### SOURCE MATERIAL ###

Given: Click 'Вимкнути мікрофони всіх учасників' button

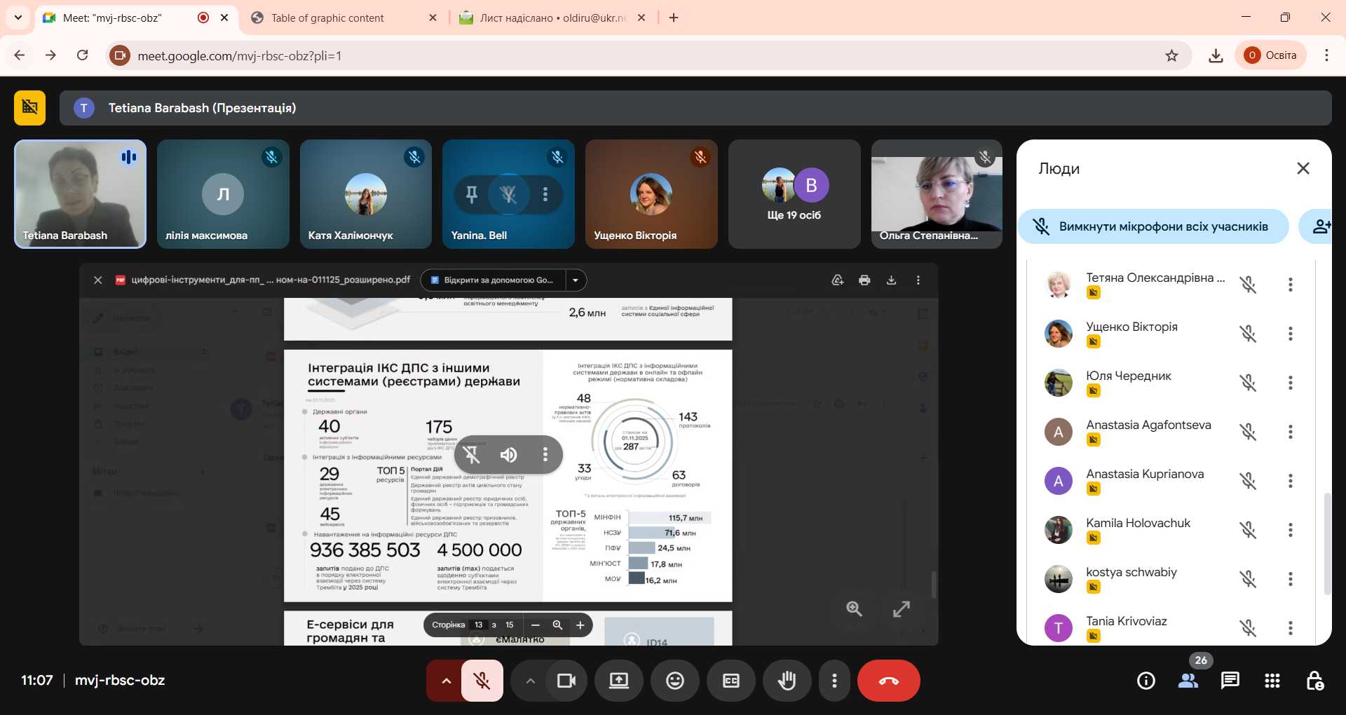Looking at the screenshot, I should pyautogui.click(x=1153, y=226).
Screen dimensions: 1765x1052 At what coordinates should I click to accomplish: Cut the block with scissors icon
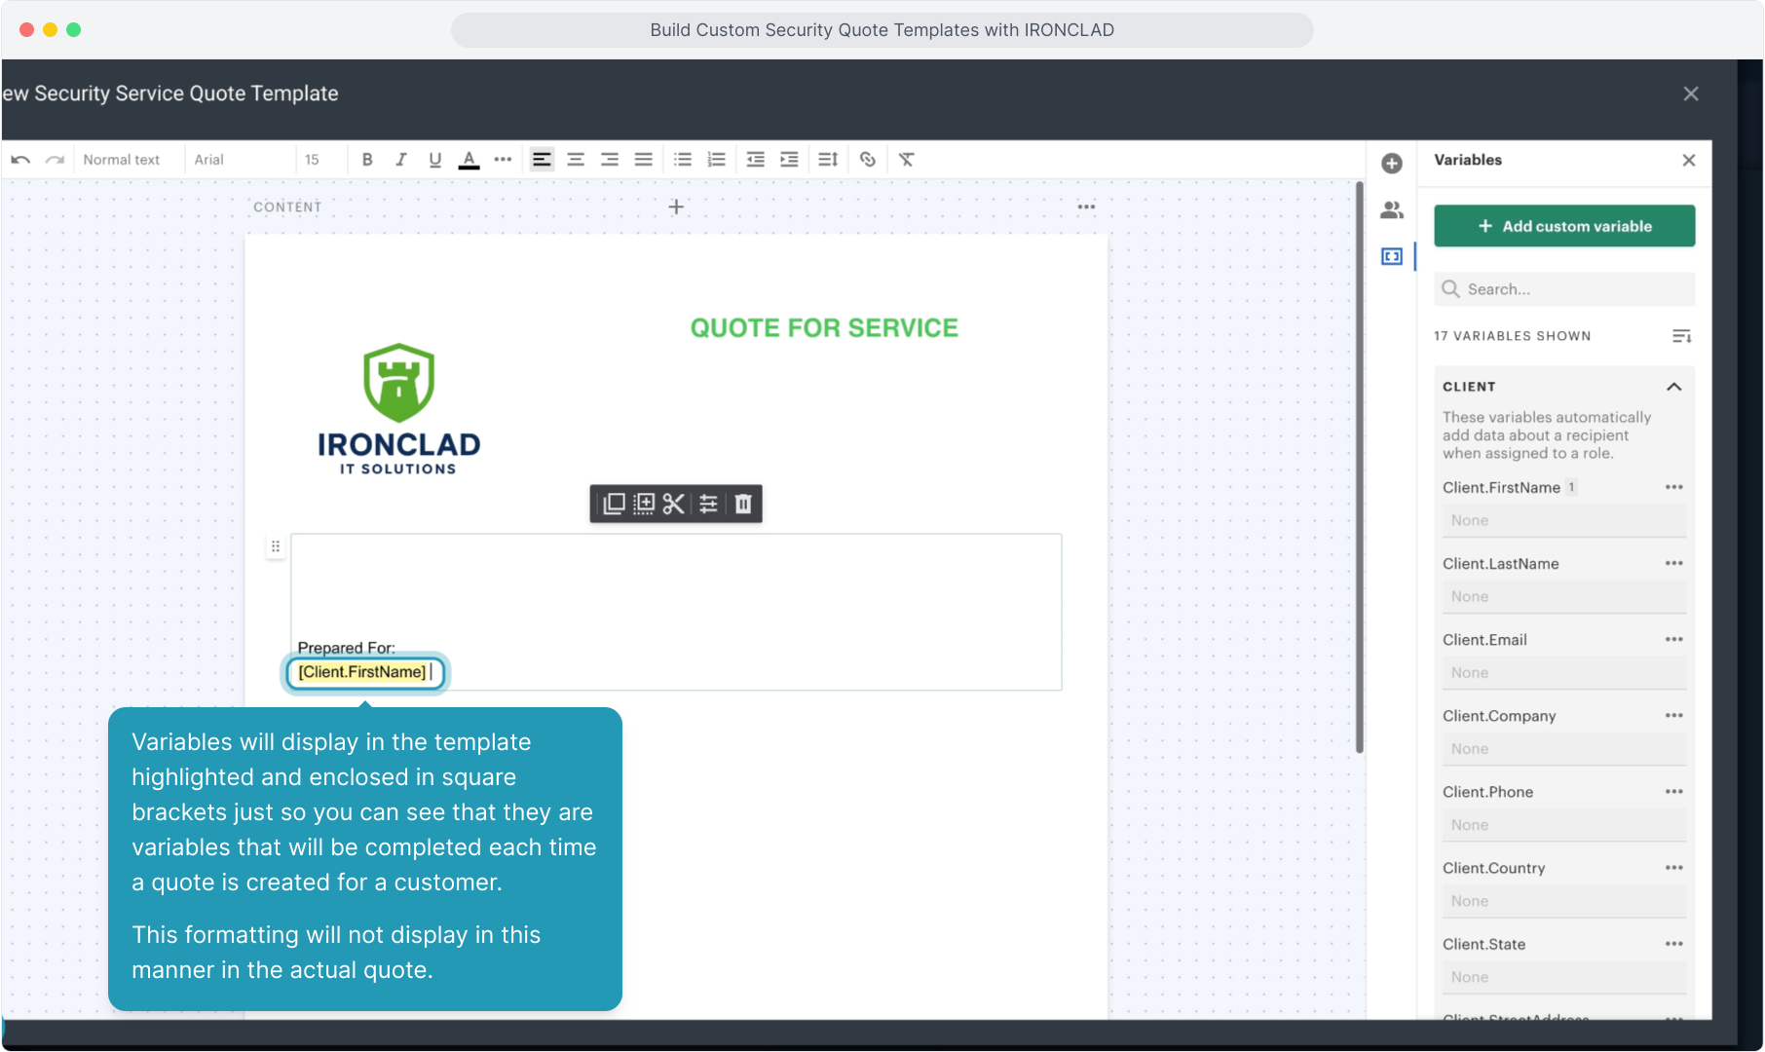point(673,504)
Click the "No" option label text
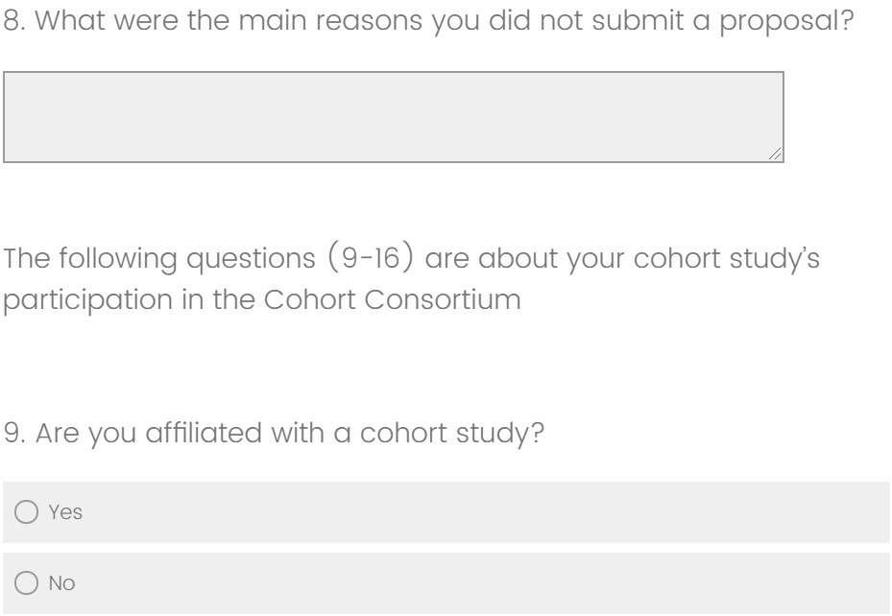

###

• [EXERCISE REQUIREMENTS]:
Everything in the material above should be reproduced exactly, except the pictures.

• [EXERCISE ANSWER]:
Given: Click 'Вимкнути мікрофони всіх учасників' button

Looking at the screenshot, I should pyautogui.click(x=1153, y=226).
Screen dimensions: 1765x1052 At what coordinates should I click to accomplish: Cut the block with scissors icon
point(673,504)
Click the "No" option label text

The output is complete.